Directions —
The following entries are to be retyped in full, exactly as written.

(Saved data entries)
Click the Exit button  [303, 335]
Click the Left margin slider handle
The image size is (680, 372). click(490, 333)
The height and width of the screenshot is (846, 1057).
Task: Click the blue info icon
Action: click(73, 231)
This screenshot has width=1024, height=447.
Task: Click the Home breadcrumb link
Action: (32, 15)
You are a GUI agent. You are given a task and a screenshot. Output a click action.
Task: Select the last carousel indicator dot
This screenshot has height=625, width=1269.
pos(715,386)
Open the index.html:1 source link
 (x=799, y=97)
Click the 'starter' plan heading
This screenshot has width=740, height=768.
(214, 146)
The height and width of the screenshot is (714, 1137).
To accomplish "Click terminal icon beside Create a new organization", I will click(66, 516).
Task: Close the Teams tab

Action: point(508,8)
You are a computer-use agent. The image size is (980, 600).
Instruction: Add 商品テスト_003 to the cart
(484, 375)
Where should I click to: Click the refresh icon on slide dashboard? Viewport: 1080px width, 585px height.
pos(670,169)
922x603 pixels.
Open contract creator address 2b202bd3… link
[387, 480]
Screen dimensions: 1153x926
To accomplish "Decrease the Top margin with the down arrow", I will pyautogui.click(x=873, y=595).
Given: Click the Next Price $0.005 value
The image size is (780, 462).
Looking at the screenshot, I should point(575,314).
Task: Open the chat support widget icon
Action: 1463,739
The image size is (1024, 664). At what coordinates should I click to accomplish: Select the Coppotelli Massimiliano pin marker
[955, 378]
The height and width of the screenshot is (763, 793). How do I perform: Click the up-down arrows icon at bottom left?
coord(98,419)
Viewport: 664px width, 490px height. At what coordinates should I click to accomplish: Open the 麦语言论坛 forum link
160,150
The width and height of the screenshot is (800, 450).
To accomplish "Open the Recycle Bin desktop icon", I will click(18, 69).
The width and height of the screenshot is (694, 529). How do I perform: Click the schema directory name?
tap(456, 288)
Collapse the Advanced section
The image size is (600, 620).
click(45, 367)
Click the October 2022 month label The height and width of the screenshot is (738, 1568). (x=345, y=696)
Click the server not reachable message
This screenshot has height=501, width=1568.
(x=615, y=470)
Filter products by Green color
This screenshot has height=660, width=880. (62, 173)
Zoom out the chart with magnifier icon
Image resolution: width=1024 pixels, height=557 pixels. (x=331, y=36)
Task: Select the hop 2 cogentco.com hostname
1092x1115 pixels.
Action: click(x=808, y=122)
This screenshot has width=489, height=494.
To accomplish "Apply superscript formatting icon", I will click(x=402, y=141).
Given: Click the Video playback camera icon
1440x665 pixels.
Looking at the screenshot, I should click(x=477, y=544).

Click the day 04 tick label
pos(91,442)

Result —
Click the Exit button  [303, 335]
Click the Left margin slider handle
The image size is (680, 372). click(490, 333)
The height and width of the screenshot is (846, 1057).
Task: Click the blue info icon
Action: click(73, 231)
This screenshot has width=1024, height=447.
Task: Click the Home breadcrumb link
Action: (32, 15)
You are a GUI agent. You are given a task and a screenshot. Output a click action.
Task: Select the last carousel indicator dot
This screenshot has height=625, width=1269.
pos(715,386)
Open the index.html:1 source link
 (x=799, y=97)
Click the 'starter' plan heading
This screenshot has width=740, height=768.
(214, 146)
The height and width of the screenshot is (714, 1137).
To accomplish "Click terminal icon beside Create a new organization", I will click(66, 516).
Task: Close the Teams tab

Action: point(508,8)
You are a computer-use agent. The image size is (980, 600).
Instruction: Add 商品テスト_003 to the cart
(484, 375)
Where should I click to: Click the refresh icon on slide dashboard? Viewport: 1080px width, 585px height.
pos(670,169)
922x603 pixels.
Open contract creator address 2b202bd3… link
[387, 480]
Screen dimensions: 1153x926
To accomplish "Decrease the Top margin with the down arrow", I will pyautogui.click(x=873, y=595).
Given: Click the Next Price $0.005 value
The image size is (780, 462).
Looking at the screenshot, I should point(575,314).
Task: Open the chat support widget icon
Action: 1463,739
The image size is (1024, 664). At what coordinates should I click to accomplish: Select the Coppotelli Massimiliano pin marker
[955, 378]
The height and width of the screenshot is (763, 793). How do I perform: Click the up-down arrows icon at bottom left?
coord(98,419)
Viewport: 664px width, 490px height. At what coordinates should I click to accomplish: Open the 麦语言论坛 forum link
160,150
The width and height of the screenshot is (800, 450).
To accomplish "Open the Recycle Bin desktop icon", I will click(18, 69).
The width and height of the screenshot is (694, 529). How do I perform: Click the schema directory name?
tap(456, 288)
Collapse the Advanced section
The image size is (600, 620).
click(45, 367)
Click the October 2022 month label The height and width of the screenshot is (738, 1568). (x=345, y=696)
Click the server not reachable message
This screenshot has height=501, width=1568.
(x=615, y=470)
Filter products by Green color
This screenshot has height=660, width=880. (62, 173)
Zoom out the chart with magnifier icon
Image resolution: width=1024 pixels, height=557 pixels. (x=331, y=36)
Task: Select the hop 2 cogentco.com hostname
1092x1115 pixels.
Action: click(x=808, y=122)
This screenshot has width=489, height=494.
To accomplish "Apply superscript formatting icon", I will click(x=402, y=141).
Given: Click the Video playback camera icon
1440x665 pixels.
Looking at the screenshot, I should click(x=477, y=544).

Click the day 04 tick label
pos(91,442)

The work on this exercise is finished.